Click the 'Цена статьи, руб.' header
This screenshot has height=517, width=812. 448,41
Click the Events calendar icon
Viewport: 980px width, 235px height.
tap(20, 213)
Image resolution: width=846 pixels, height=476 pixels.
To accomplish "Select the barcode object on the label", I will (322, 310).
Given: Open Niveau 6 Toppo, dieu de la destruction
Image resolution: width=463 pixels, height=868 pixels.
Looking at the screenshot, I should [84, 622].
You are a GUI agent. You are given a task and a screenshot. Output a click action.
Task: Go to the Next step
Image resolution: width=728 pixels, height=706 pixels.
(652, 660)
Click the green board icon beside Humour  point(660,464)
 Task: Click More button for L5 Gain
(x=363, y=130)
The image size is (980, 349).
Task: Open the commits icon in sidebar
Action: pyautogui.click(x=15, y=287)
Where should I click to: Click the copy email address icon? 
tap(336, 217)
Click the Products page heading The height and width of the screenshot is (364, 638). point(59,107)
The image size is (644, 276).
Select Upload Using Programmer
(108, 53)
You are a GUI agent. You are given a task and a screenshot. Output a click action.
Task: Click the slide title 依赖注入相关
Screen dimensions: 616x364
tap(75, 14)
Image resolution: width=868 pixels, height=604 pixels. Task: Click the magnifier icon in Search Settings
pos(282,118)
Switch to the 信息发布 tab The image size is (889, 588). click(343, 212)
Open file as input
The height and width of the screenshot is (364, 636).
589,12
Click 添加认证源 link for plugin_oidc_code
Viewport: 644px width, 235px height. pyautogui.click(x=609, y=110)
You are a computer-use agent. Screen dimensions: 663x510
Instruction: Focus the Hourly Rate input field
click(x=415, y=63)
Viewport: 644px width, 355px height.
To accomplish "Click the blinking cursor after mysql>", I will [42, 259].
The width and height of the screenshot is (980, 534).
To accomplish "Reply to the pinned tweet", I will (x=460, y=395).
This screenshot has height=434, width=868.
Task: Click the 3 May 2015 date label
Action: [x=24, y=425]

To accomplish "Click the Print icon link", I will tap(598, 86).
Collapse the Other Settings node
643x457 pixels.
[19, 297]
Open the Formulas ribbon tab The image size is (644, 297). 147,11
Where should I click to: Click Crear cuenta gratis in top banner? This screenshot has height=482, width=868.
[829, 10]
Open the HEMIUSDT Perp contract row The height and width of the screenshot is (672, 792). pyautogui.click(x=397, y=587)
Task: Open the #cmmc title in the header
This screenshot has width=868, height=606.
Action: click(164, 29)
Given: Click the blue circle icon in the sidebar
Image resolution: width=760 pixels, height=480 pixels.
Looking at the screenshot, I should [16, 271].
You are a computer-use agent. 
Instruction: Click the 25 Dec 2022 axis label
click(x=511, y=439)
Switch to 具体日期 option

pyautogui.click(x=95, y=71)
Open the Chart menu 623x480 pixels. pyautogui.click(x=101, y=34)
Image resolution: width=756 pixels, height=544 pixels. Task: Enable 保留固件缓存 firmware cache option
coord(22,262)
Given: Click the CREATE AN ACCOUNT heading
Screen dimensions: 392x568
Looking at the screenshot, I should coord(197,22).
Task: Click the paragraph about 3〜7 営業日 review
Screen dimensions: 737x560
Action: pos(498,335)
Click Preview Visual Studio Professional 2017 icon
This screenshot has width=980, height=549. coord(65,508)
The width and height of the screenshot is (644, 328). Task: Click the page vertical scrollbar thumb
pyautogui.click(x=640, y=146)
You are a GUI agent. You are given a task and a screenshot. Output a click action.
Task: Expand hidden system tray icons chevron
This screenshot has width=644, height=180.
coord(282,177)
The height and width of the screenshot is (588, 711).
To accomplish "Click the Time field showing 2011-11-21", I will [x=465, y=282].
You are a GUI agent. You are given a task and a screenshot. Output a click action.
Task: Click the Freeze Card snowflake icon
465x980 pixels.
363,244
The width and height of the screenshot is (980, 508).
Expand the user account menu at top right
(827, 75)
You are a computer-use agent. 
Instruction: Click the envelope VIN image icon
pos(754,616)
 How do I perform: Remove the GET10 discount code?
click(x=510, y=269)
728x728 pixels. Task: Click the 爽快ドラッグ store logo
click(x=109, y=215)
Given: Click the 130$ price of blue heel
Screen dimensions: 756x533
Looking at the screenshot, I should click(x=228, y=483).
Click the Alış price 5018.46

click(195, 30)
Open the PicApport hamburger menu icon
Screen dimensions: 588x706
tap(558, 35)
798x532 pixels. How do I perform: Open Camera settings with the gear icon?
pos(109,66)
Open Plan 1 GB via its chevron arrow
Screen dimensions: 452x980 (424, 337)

────

Provide an exact transcription of every entry above.

• ANSWER BOX:
Click the 'Цена статьи, руб.' header
This screenshot has height=517, width=812. 448,41
Click the Events calendar icon
Viewport: 980px width, 235px height.
tap(20, 213)
Image resolution: width=846 pixels, height=476 pixels.
To accomplish "Select the barcode object on the label", I will (322, 310).
Given: Open Niveau 6 Toppo, dieu de la destruction
Image resolution: width=463 pixels, height=868 pixels.
Looking at the screenshot, I should [84, 622].
You are a GUI agent. You are given a task and a screenshot. Output a click action.
Task: Go to the Next step
Image resolution: width=728 pixels, height=706 pixels.
(652, 660)
Click the green board icon beside Humour  point(660,464)
 Task: Click More button for L5 Gain
(x=363, y=130)
The image size is (980, 349).
Task: Open the commits icon in sidebar
Action: pyautogui.click(x=15, y=287)
Where should I click to: Click the copy email address icon? 
tap(336, 217)
Click the Products page heading The height and width of the screenshot is (364, 638). point(59,107)
The image size is (644, 276).
Select Upload Using Programmer
(108, 53)
You are a GUI agent. You are given a task and a screenshot. Output a click action.
Task: Click the slide title 依赖注入相关
Screen dimensions: 616x364
tap(75, 14)
Image resolution: width=868 pixels, height=604 pixels. Task: Click the magnifier icon in Search Settings
pos(282,118)
Switch to the 信息发布 tab The image size is (889, 588). click(343, 212)
Open file as input
The height and width of the screenshot is (364, 636).
589,12
Click 添加认证源 link for plugin_oidc_code
Viewport: 644px width, 235px height. pyautogui.click(x=609, y=110)
You are a computer-use agent. Screen dimensions: 663x510
Instruction: Focus the Hourly Rate input field
click(x=415, y=63)
Viewport: 644px width, 355px height.
To accomplish "Click the blinking cursor after mysql>", I will [42, 259].
The width and height of the screenshot is (980, 534).
To accomplish "Reply to the pinned tweet", I will (x=460, y=395).
This screenshot has height=434, width=868.
Task: Click the 3 May 2015 date label
Action: [x=24, y=425]

To accomplish "Click the Print icon link", I will tap(598, 86).
Collapse the Other Settings node
643x457 pixels.
[19, 297]
Open the Formulas ribbon tab The image size is (644, 297). 147,11
Where should I click to: Click Crear cuenta gratis in top banner? This screenshot has height=482, width=868.
[829, 10]
Open the HEMIUSDT Perp contract row The height and width of the screenshot is (672, 792). pyautogui.click(x=397, y=587)
Task: Open the #cmmc title in the header
This screenshot has width=868, height=606.
Action: click(164, 29)
Given: Click the blue circle icon in the sidebar
Image resolution: width=760 pixels, height=480 pixels.
Looking at the screenshot, I should [16, 271].
You are a computer-use agent. 
Instruction: Click the 25 Dec 2022 axis label
click(x=511, y=439)
Switch to 具体日期 option

pyautogui.click(x=95, y=71)
Open the Chart menu 623x480 pixels. pyautogui.click(x=101, y=34)
Image resolution: width=756 pixels, height=544 pixels. Task: Enable 保留固件缓存 firmware cache option
coord(22,262)
Given: Click the CREATE AN ACCOUNT heading
Screen dimensions: 392x568
Looking at the screenshot, I should coord(197,22).
Task: Click the paragraph about 3〜7 営業日 review
Screen dimensions: 737x560
Action: pos(498,335)
Click Preview Visual Studio Professional 2017 icon
This screenshot has width=980, height=549. coord(65,508)
The width and height of the screenshot is (644, 328). Task: Click the page vertical scrollbar thumb
pyautogui.click(x=640, y=146)
You are a GUI agent. You are given a task and a screenshot. Output a click action.
Task: Expand hidden system tray icons chevron
This screenshot has width=644, height=180.
coord(282,177)
The height and width of the screenshot is (588, 711).
To accomplish "Click the Time field showing 2011-11-21", I will [x=465, y=282].
You are a GUI agent. You are given a task and a screenshot. Output a click action.
Task: Click the Freeze Card snowflake icon
465x980 pixels.
363,244
The width and height of the screenshot is (980, 508).
Expand the user account menu at top right
(827, 75)
You are a computer-use agent. 
Instruction: Click the envelope VIN image icon
pos(754,616)
 How do I perform: Remove the GET10 discount code?
click(x=510, y=269)
728x728 pixels. Task: Click the 爽快ドラッグ store logo
click(x=109, y=215)
Given: Click the 130$ price of blue heel
Screen dimensions: 756x533
Looking at the screenshot, I should click(x=228, y=483).
Click the Alış price 5018.46

click(195, 30)
Open the PicApport hamburger menu icon
Screen dimensions: 588x706
tap(558, 35)
798x532 pixels. How do I perform: Open Camera settings with the gear icon?
pos(109,66)
Open Plan 1 GB via its chevron arrow
Screen dimensions: 452x980 (424, 337)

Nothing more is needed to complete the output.